Blaxploitation-era albums get the good foot treatment too, such as Melvin Van Peebles genre-defining Sweet Sweetback’s Baadasssss Song, Joe Simon’s Cleopatra Jones, and the Curtis Mayfield masterpiece, Superfly. Mayfield, in fact, is one of five artists (James Brown, Diana Ross, The Temptations, Quincy Jones) who’ve got three albums featured, while Stevie Wonder, Roy Ayers, Marvin Gaye and The Impressions top the book with four of their creations profiled.
As an added bonus, the book features a top-10 favorite records list and analysis by leading DJs and musicologists such as Danny Krivit, Andy Smith and Mys35.
To Disco with Love, naturally, casts its gaze on the percolating disco scene from 1973-80. While some of the same covers appear in both books, it makes sense as the lines between soul, funk & disco is often blurred depending on who does the defining. The book gives readers glorious album covers, but additional detail on hit songs from each disc. Author David Hamsley is a NYC photographer with a passion for vinyl records.
Following a chronological arc, Hamsley’s book thrills readers with a thematic approach as he loosely groups covers by trends (space exploration, illustrations, colours, flower power, sci-fi, dynamic duos etc.) and also includes a nod to innovative album covers by pioneering new wave artists Blondie, The B-52s, The Flying Lizards, Devo, Gary Numan and the pride of Dusseldorf, Germany – Kraftwerk.
Both books casts a wide net, showing innovative covers from across the globe: jazz, afro-beat, Brazilian, Latin & gospel. Artists from this era, more than their contemporary peers, voiced issues via their music and, through the accompanying record covers, told stories long after the records finished playing.
In an age where online books, e-readers and music streaming dominates, where fans engage with artists through music videos, action movies or Twitter feeds, it’s a pleasant throwback to pick up books and be instantly reminded of the beauty and power of the 12×12-inch record cover.

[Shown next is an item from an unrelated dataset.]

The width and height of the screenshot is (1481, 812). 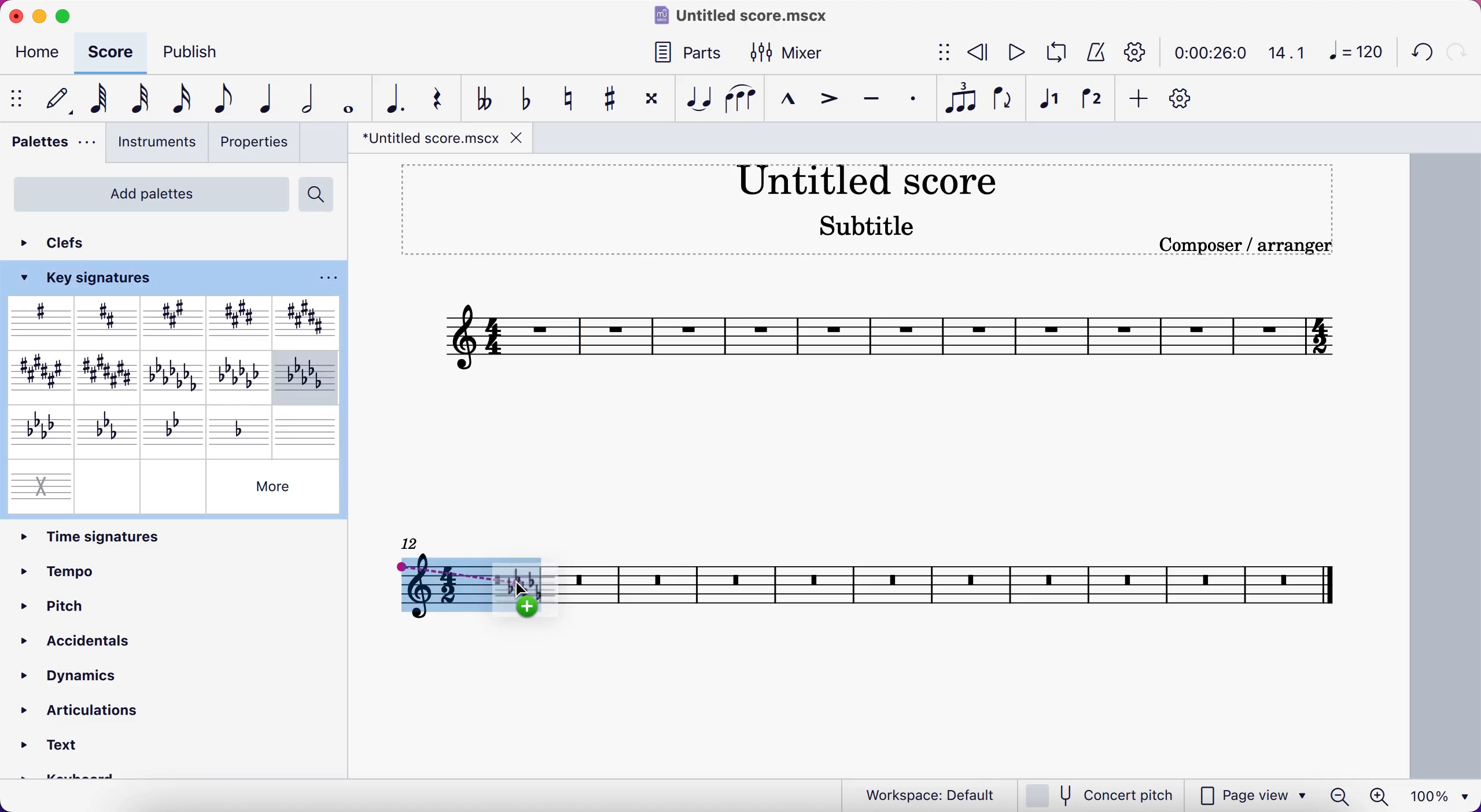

Record covers visually introduced us to bands and musicians we only heard on the radio. These record covers occasionally made political statements we could identify with or unify around, or told stories of communities that cried out for change, social justice and equality. Or they revealed a laissez-faire indifference to the issues and focused instead on the party, fashion or decadence.
Like a musical time capsule, these books give us a snapshot into our musical history and reveal the enduring power these cardboard covers still hold today.